In concluding that plaintiff has not proved his claim, the Court by no means intends to condone the conduct of West, Georgine, or any of the other high-ranking ULLICO officials who played a prominent role in the company’s well-documented troubles in recent years. That the misconduct on the part of those officials has spawned significant litigation, internal corporate reforms, and investigations by both houses of Congress speaks to the seriousness of the issues raised and the need for accountability. Plaintiffs attempt to seek such accountability on behalf of the Plan is therefore understandable, and the Court takes no pleasure in reaching the conclusion that it does today. But plaintiffs potentially laudable objectives and West’s status as an unsympathetic defendant do not alter plaintiffs burden of establishing each element of his claim by a preponderance of the evidence. Because plaintiff has not met that burden here, judgment on Counts III and IV of the Second Amended Complaint must be entered in favor of defendant West. Judgment will be entered concurrently herewith on a separate document pursuant to Rule 58(a) of the Federal Rules of Civil Procedure. 
      
      . For ease of reference, the parties’ Proposed Findings of Fact and Conclusions of Law will be cited as "Pl.’s Prop.” and “Def.’s Prop.” Most of the citations will be to the trial transcript ("Trial Tr.”) and the exhibits received into evidence (“PL’s Exh.” and "Def.’s Exh.”).
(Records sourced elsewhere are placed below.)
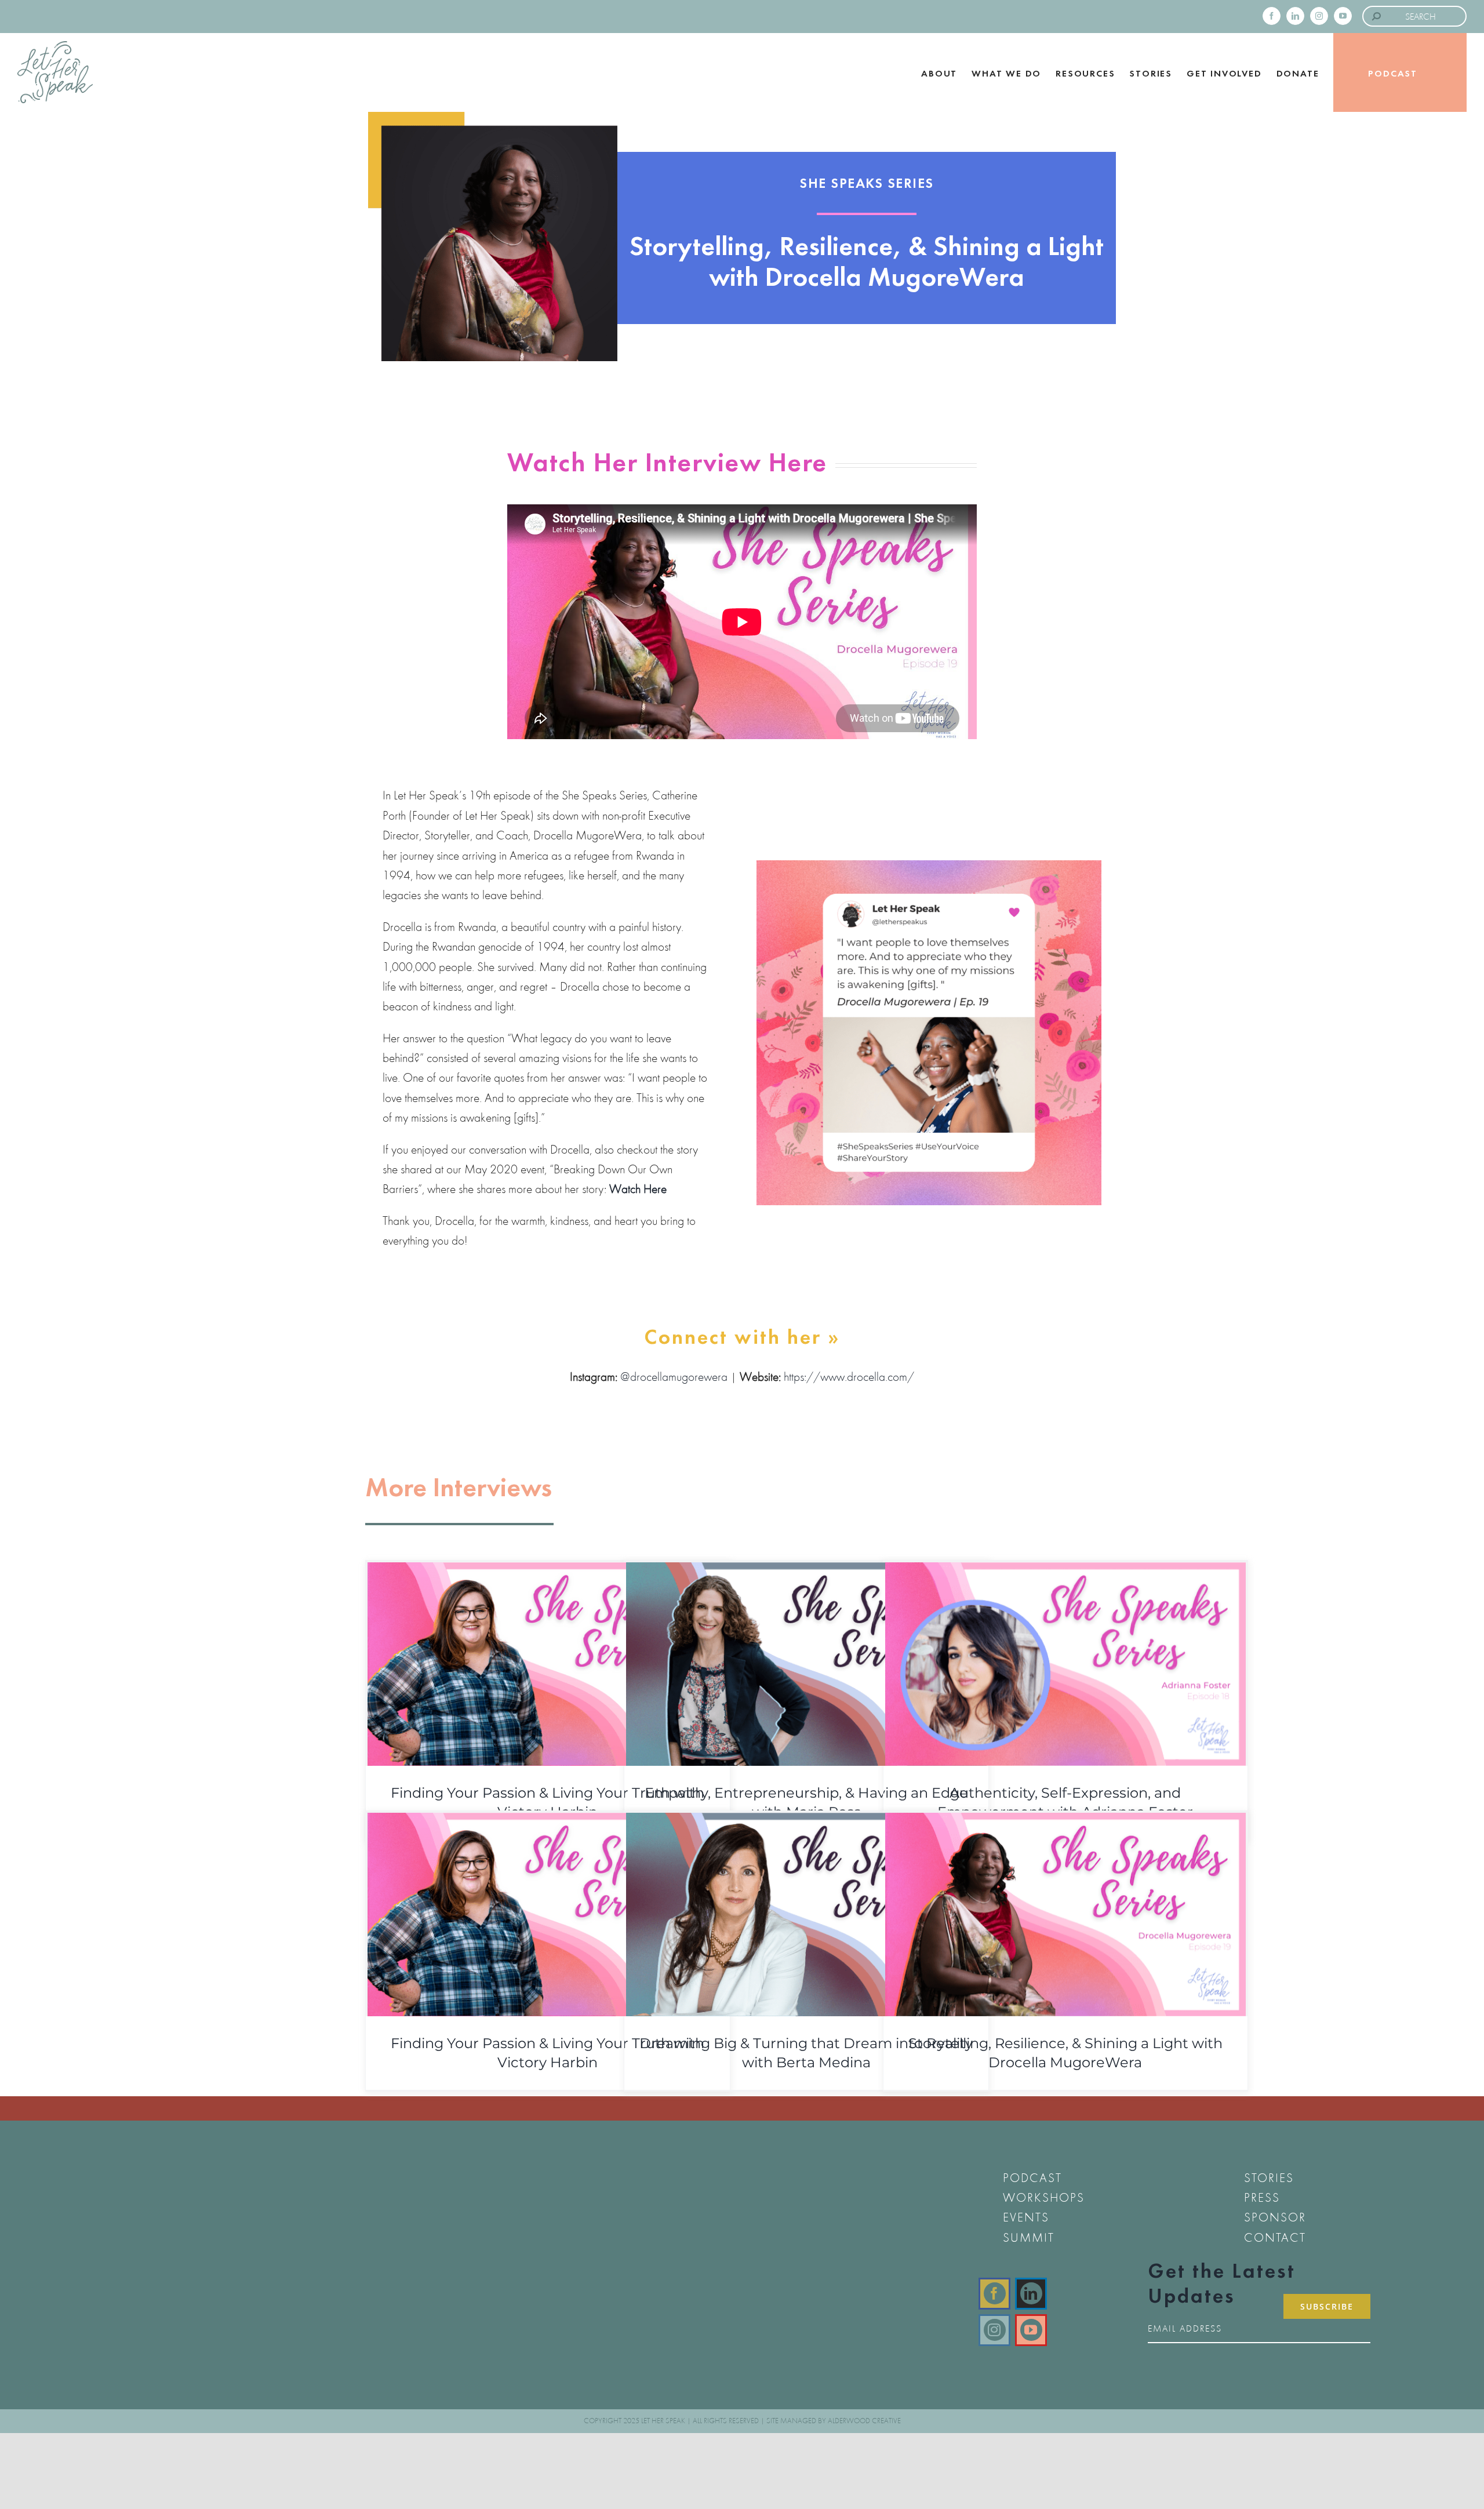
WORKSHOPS (1044, 2197)
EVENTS (1026, 2217)
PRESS (1262, 2197)
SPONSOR (1275, 2217)
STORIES (1269, 2177)
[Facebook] (994, 2294)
At trial, the Court heard testimony from the following individuals: plaintiff Paddy Barry; Arnold & Porter attorneys Richard Baltz and Carey Smith; Damon Silvers, counsel to UL-LICO’s Chairman of the Board; Alfred H. Higgs, Jr., administrator of the LU & DC Plan; Terence Collins, Vice Chairman of Columbia Partners; Marcelle Benjamin, Assistant Corporate Secretary and custodian of records at ULLICO; and Joseph A. Carabillo, former Chief Legal Counsel at ULLICO.
     
      
      . In citing to the 2007 deposition of Jacob West, the Court recognizes defense counsel’s understandable concern with Mr. West’s competency to provide testimony at that time. Trial Tr. at 109:14-16. Having viewed the videotape of the deposition, the Court is well aware, and states here for the record, that West appeared sickly and was often confused. The Court will therefore rely on West’s 2007 deposition testimony only to the extent that it is corroborated, as here, by his 2004 deposition testimony or other evidence in the record.
     
      
      . The Court concluded in Barry I, and reaffirmed in Barry II, that West owed a fiduciary duty to the LU & DC Plan despite having recused himself from investment decisions regarding ULLICO. See 2006 WL 2507557, at *4, 404 F.Supp.2d at 153-54. That conclusion is the law of the case and will not be revisited here.
     
      
      . To the extent that plaintiff means to argue that the Plan would have threatened legal action once the details of the discretionary repurchase program came to its attention, any such argument is again far too speculative to prove loss or causation. The Court would have to infer that, upon learning about the program, representatives of the Plan would have approached ULLICO officials, threatened a lawsuit, proffered a factual basis for that lawsuit, and that ULLICO would have agreed to settle the potential suit. None of these inferences is fairly supported by the record evidence.
     
      
      . Defendant is correct that plaintiffs alternative request for disgorgement of any profits realized by West when ULLICO repurchased his shares, advanced only in a footnote in plaintiffs post-trial brief, Pl.'s Prop, at 47 n. 14, is foreclosed by the Court’s prior ruling that West did not earn a profit through the use of ERISA plan assets. Def.’s Prop, at 38 ¶ 39 (citing Barry I, 404 F.Supp.2d at 152-53; Dkt. #68 (Mem. Op. of 3/11/2004) at 7-10).